# New Market 3.1.3



## s15274n

You can thank @MastaTM for the new Market (3.1.3)

http://www.multiupload.com/41FQ6PQ3MS

The below is litterally pasted from androidpolice (again, they are on point). I bolded what is new.

Wow, Google is on a roll with the Android Market lately. Since the release of Market v3.0, a number of small updates have come to the Android Market recently, but this is by far the biggest yet. *Google has added the long-awaited +1 functionality* to the Android Market (which has been on the web version of the Market for quite some time), along with a few other goodies.

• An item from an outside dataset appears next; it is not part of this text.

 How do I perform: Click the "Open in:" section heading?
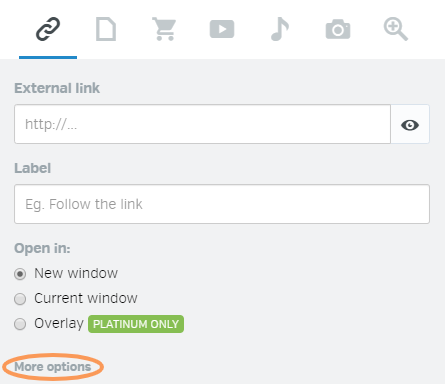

There's a *brand-new settings menu*, as well as click-to-read explanations of app permissions (not developer customizable, unfortunately).

There are also *2 brand-new Market icons* to spruce things up a bit (within the Market itself - unfortunately, the app drawer icon is still the same).

For convenience's sake, *the size in megabytes of each app, along with its latest update date, have been moved from the bottom of descriptions to the top of individual app pages*, which is a very useful change in our book.

Moving on to the thumbnail navigator, *Google added a long-overdue sliding transition* - a nice touch that makes the Market feel more polished.

Oh, and did we mention *you can now use an optional custom PIN for purchases on your phone*, instead of leaving your Google Checkout wide open for anyone that picks up your device? If you have kids, or your phone is stolen, this is one awesome feature to have - and really, it makes a lot of sense.

You'll need Unknown Sources enabled in the Settings -> Applications menu to install it.








..


----------